Propos recueillis par Sandrine Fontaine
Quelles sont vos principales activités dans une journée ?
C’est l’encadrement des élèves, c’est-à-dire leur surveillance dans les différents endroits qu’ils fréquentent : la cour, les couloirs, la cantine, la salle de permanence, la grille… Nous gérons les absences et les retards des élèves, nous passons énormément d’appels aux parents. Nous avons aussi beaucoup de travail administratif, de rangement de justificatifs, et de convocations et de papiers à distribuer. Et puis ce qui est nouveau cette année, c’est l’encadrement de l’aide aux devoirs dans le cadre du dispositif « Devoirs faits ».
Quelles compétences faut-il pour être AED ?

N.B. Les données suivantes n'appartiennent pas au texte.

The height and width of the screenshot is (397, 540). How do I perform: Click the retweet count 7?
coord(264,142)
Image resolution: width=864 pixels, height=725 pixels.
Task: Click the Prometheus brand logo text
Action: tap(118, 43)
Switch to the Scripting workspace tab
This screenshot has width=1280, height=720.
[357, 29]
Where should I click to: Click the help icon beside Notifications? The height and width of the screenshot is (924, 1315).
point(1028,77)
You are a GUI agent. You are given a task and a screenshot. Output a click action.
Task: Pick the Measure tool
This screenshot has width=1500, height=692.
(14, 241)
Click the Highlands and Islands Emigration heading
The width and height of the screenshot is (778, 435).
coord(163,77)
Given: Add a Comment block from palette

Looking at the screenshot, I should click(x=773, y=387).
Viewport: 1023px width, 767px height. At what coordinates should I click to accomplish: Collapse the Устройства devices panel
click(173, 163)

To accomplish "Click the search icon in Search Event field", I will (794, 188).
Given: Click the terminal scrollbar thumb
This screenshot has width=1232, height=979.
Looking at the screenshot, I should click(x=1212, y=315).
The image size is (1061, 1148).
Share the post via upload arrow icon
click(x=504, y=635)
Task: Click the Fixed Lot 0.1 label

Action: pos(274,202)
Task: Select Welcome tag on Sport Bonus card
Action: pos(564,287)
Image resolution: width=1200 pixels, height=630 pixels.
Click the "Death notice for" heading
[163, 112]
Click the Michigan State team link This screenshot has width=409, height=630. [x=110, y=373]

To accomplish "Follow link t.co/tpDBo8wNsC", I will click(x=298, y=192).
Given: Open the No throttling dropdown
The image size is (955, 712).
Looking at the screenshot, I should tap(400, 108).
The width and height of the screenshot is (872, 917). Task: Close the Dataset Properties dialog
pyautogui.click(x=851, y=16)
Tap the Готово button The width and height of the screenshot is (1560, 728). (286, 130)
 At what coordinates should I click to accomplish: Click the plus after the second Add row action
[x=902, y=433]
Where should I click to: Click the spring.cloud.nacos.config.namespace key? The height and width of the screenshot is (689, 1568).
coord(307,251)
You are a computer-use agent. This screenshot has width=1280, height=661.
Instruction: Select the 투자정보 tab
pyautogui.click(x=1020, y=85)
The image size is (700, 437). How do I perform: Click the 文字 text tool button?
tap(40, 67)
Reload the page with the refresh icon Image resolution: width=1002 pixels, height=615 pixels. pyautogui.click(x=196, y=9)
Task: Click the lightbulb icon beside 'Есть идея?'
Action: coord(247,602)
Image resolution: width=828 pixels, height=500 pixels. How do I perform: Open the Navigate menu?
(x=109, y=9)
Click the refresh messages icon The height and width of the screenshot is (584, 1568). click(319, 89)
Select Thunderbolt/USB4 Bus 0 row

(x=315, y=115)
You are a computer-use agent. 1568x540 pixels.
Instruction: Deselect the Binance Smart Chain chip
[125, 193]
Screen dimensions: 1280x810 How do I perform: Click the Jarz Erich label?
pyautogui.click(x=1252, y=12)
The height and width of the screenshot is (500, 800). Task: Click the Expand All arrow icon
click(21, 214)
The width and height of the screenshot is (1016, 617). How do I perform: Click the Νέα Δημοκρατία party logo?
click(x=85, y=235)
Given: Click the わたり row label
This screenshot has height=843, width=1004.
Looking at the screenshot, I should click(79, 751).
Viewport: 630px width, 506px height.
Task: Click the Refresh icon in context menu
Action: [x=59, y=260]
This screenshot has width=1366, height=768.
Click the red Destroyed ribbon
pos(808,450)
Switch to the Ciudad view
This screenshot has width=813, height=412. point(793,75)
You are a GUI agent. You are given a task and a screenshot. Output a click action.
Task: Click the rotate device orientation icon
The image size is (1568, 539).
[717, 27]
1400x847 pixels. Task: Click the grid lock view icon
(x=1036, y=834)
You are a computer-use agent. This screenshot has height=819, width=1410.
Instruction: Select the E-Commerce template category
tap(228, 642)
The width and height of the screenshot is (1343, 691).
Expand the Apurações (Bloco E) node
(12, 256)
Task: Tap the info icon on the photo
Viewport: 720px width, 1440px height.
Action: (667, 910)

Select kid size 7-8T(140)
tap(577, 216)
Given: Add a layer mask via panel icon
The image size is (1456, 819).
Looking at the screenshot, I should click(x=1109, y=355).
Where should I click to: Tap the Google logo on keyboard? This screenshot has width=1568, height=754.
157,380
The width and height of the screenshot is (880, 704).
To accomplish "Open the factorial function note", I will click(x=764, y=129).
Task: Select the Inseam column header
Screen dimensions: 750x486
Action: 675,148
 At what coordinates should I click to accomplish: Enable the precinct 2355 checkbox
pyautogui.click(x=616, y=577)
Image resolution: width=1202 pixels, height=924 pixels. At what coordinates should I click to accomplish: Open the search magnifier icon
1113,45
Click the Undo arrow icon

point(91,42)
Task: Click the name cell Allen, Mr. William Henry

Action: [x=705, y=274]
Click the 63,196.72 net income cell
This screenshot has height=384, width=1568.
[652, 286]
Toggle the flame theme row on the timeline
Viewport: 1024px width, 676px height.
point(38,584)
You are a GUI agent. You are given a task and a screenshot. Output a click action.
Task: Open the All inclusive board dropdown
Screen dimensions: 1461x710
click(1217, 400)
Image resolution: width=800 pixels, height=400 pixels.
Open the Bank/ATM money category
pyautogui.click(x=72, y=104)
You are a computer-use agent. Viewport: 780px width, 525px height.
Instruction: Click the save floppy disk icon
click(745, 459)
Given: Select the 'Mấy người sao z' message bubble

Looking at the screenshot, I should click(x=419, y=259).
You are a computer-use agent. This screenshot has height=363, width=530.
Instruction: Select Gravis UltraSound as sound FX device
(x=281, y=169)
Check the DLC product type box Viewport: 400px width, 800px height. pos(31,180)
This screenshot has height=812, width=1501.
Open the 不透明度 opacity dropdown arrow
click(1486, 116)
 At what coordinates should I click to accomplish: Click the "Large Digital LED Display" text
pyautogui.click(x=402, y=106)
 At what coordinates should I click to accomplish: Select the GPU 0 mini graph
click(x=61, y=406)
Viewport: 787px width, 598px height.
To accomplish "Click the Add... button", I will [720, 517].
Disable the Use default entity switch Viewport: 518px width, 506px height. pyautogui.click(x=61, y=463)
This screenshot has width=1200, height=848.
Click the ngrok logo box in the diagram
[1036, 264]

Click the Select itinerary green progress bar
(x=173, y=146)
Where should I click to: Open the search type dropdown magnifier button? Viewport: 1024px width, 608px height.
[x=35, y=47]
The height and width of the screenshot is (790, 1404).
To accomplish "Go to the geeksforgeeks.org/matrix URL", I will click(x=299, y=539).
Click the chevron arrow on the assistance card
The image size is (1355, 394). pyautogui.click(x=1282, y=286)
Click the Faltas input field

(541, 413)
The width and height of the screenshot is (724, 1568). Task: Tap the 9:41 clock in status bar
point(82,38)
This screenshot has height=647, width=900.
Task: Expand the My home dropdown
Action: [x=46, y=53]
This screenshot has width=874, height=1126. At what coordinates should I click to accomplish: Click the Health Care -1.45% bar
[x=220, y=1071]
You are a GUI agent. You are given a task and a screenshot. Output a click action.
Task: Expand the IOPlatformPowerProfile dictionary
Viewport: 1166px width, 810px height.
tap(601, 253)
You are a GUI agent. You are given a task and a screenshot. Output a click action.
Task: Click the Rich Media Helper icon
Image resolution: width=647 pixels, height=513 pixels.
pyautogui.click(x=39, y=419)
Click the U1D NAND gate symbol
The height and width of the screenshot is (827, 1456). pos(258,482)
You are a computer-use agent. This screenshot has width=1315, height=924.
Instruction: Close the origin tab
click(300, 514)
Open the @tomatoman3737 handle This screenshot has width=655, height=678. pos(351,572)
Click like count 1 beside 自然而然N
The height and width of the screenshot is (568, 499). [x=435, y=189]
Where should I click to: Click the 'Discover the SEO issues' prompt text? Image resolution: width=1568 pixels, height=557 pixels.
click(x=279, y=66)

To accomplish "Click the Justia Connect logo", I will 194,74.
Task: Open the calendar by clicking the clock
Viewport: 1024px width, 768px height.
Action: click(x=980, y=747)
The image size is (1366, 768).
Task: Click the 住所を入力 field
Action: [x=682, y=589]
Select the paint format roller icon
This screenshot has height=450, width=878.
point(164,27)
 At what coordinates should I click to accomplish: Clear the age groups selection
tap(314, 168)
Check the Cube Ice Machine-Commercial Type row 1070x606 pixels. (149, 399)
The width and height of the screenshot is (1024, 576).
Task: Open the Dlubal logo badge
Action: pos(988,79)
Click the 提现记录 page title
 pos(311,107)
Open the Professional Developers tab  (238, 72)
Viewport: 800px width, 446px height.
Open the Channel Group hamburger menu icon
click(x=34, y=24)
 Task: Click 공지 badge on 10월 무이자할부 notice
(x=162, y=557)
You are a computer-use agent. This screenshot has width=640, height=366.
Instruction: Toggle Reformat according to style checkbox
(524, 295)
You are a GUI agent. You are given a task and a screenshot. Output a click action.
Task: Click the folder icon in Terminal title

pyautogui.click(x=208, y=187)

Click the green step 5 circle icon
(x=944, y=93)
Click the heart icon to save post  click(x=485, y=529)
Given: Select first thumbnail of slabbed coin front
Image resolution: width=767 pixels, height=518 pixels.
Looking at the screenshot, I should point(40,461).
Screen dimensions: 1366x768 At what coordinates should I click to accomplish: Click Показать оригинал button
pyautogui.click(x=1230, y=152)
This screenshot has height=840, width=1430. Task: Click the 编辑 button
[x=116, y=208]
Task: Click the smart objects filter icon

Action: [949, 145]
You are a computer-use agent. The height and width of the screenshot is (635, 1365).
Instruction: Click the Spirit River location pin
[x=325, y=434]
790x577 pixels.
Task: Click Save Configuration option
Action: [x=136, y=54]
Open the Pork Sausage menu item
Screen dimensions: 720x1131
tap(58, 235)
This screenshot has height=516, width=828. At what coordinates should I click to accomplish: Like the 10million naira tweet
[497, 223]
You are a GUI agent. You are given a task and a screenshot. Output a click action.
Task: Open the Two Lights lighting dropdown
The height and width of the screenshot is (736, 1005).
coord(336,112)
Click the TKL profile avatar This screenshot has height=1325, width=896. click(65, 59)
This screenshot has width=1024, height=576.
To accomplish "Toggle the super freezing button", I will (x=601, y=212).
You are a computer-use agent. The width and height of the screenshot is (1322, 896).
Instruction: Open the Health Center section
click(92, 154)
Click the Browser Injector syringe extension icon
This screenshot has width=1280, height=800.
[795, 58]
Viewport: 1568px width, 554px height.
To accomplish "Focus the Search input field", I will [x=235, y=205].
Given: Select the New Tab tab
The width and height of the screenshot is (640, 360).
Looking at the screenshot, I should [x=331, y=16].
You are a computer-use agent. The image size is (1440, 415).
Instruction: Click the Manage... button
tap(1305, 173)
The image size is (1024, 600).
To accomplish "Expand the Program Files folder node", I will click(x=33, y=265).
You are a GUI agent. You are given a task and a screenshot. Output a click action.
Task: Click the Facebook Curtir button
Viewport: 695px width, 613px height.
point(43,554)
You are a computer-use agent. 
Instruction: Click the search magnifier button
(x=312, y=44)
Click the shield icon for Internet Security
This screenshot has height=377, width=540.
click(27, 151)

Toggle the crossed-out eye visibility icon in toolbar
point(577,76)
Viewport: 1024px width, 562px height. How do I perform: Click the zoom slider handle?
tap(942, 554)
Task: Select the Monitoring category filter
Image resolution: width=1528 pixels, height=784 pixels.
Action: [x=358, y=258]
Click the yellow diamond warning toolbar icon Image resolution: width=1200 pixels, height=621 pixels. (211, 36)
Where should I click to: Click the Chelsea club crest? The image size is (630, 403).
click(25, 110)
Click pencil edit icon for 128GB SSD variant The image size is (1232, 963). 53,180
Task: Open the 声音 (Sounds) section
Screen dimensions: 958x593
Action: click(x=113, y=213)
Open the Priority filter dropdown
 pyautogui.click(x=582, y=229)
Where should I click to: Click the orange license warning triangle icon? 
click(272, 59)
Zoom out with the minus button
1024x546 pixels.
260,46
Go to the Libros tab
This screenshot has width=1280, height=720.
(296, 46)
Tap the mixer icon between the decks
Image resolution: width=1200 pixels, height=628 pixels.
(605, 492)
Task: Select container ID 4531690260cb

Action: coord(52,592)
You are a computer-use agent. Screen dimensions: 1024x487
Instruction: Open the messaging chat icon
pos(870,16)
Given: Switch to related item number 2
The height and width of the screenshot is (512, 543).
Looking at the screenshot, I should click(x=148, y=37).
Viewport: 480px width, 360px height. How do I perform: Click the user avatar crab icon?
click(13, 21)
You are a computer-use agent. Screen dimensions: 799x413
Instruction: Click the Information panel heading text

Nous sommes à moitié grandes sœurs, psychologues, infirmières… et même conseillères conjugales [rires]. Il faut bien comprendre que les collégiens se confient beaucoup à nous, ils nous disent tout. Nous avons donc une grande responsabilité quand nous leur donnons des conseils sur leur comportement. Nous essayons aussi de faire de la prévention sur les conduites dangereuses (et il y en a beaucoup à l’adolescence). Il faut aussi bien savoir gérer les conflits.
Avec qui êtes-vous en lien dans l’établissement ?
Avec tout le monde et tout le temps ! Nous sommes un vrai lien entre les élèves et les CPE, nous leur relayons les cas les plus difficiles à gérer et les alertons sur les « histoires » compliquées. Nous communiquons aussi beaucoup avec l’infirmière, si un élève nous semble fatigué, seul, triste ou si nous remarquons qu’il ne mange pas beaucoup à la cantine. Les profs viennent nous voir aussi pour discuter d’un élève ou nous demander un coup de main sur tel ou tel projet.
Dans les universités
Changer de regard sur les handicaps
Mahmoud Kekouche, pôle Handicaps et accessibilités
Mahmoud Kekouche est responsable du pôle Handicaps et accessibilités au service orientation et insertion professionnelle de l’université de Paris-Nanterre (SCUIO-IP).
« Nous préparons la 4e édition d’une Semaine de l’accessibilité et du handicap, une semaine (du 12 au 17 mars 2018) qui est faite pour changer de regard sur les handicaps. Nous proposons de nombreuses activités aux agents et aux étudiant.es pour que tout le monde puisse échanger, réfléchir aux postures d’accueil et à l’inclusion qui est toujours perfectible, bien sûr. Cette sensibilisation passe par des activités physiques adaptées, des mises en situation, des parcours d’activités, des ateliers. »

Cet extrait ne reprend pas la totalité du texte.